L’eurodéputée Irène Tolleret (Renew Europe, française) a interrogé la Commission européenne sur le futur acte délégué sur les sels biologiques. La commission de l’agriculture du PE évoquera, le 9 novembre, les actes délégués sur le règlement bio.
« La Commission a-t-elle l'intention de suivre les orientations du groupe d'experts, ou plutôt de limiter le label biologique aux produits qui répondent le mieux aux exigences du nouveau règlement sur l'agriculture biologique, qui entrera en vigueur en 2022 ? », selon la question écrite.
Mme Tolleret explique que le groupe d'experts sur l'agriculture biologique (EGTOP) a publié, le 6 août, un rapport sur le sel indiquant que presque toutes les méthodes de production, y compris le sel de mine et les techniques de cristallisation artificielle, sont éligibles au label de l'agriculture bio.

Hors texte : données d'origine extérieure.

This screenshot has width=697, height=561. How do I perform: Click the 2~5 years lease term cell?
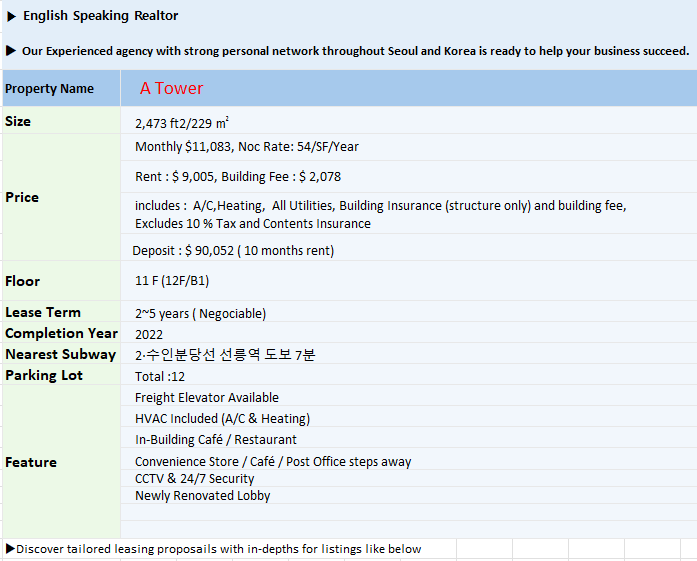click(x=409, y=311)
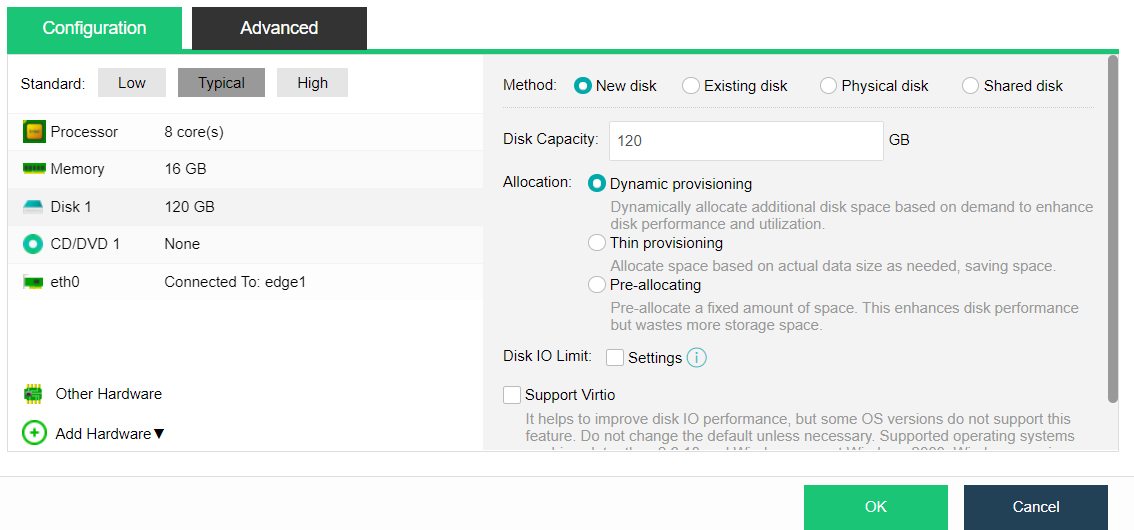Click the CD/DVD 1 disc icon

34,244
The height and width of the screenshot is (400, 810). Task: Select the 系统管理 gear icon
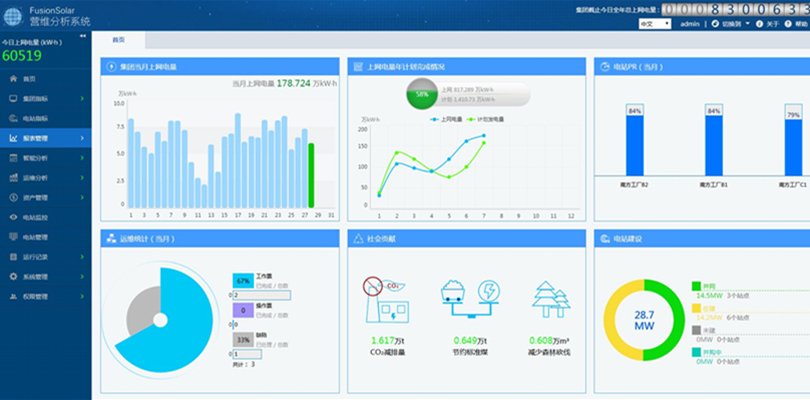(12, 277)
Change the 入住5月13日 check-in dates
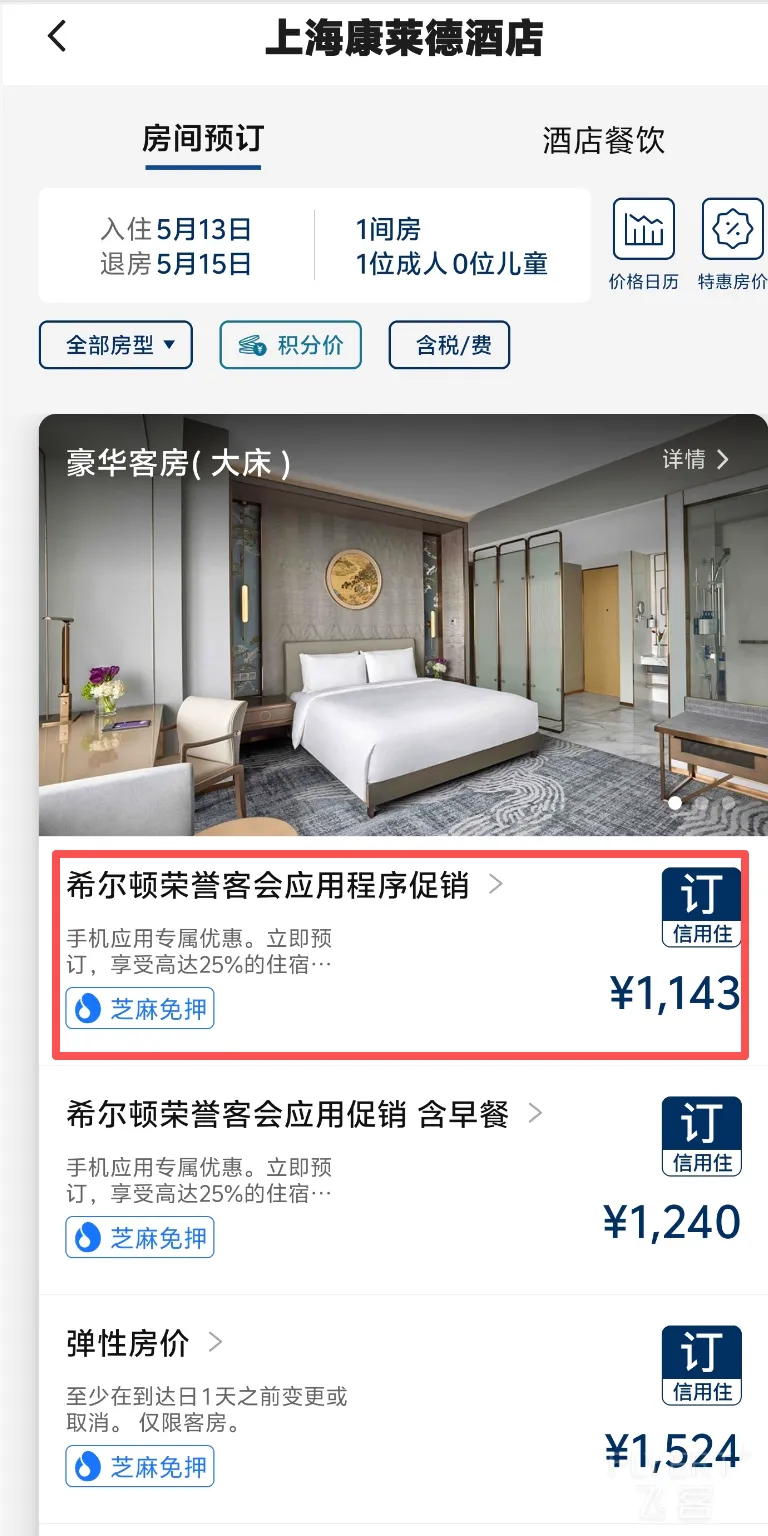This screenshot has height=1536, width=768. 176,246
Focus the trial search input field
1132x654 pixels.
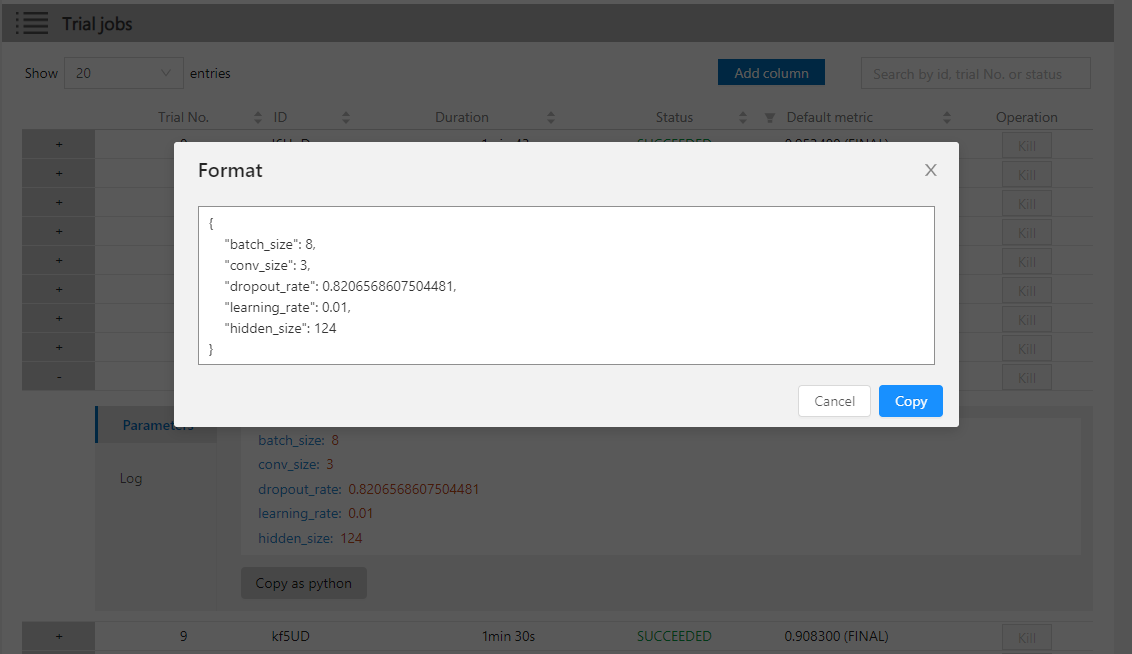tap(975, 73)
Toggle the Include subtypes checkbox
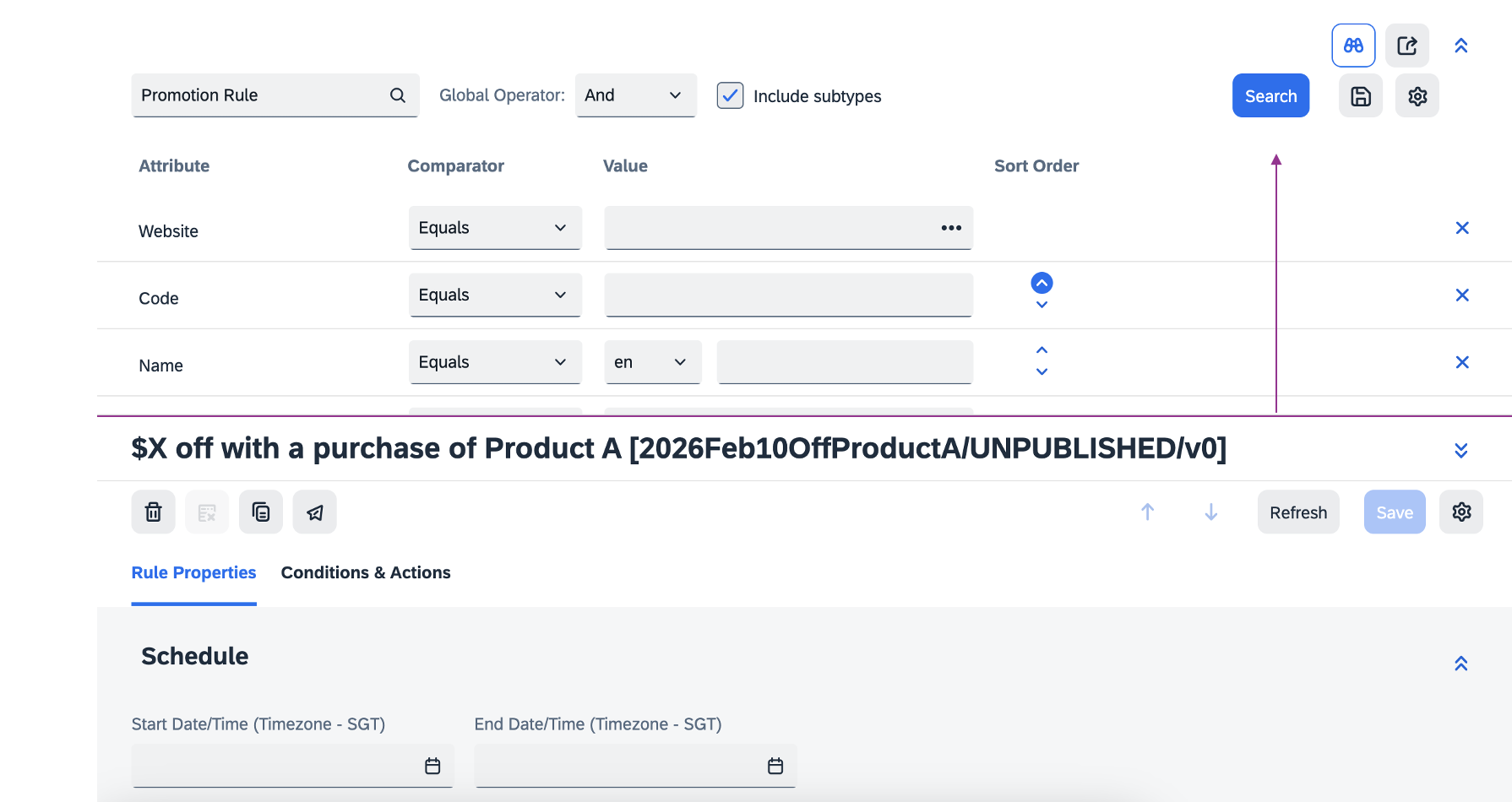Viewport: 1512px width, 802px height. (x=730, y=96)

« Cependant, la technique solaire, basée sur l'évaporation naturelle de l'eau de mer et impliquant des processus de production manuels, semble être la seule réellement compatible avec les exigences de l'agriculture biologique, notamment en ce qui concerne la préservation de l'environnement et des caractéristiques naturelles des produits », estime Irène Tolleret.
Les sels produits à partir de méthodes qui nécessitent l’utilisation d’intrants ne devraient pas être considérés comme compatibles avec la notion de processus agricole biologique, fait-elle valoir.
Les producteurs de sel de l’Atlantique redoutent l’arrivée d’un label ‘bio’ qui mettrait tous les sels dans le même 'panier'.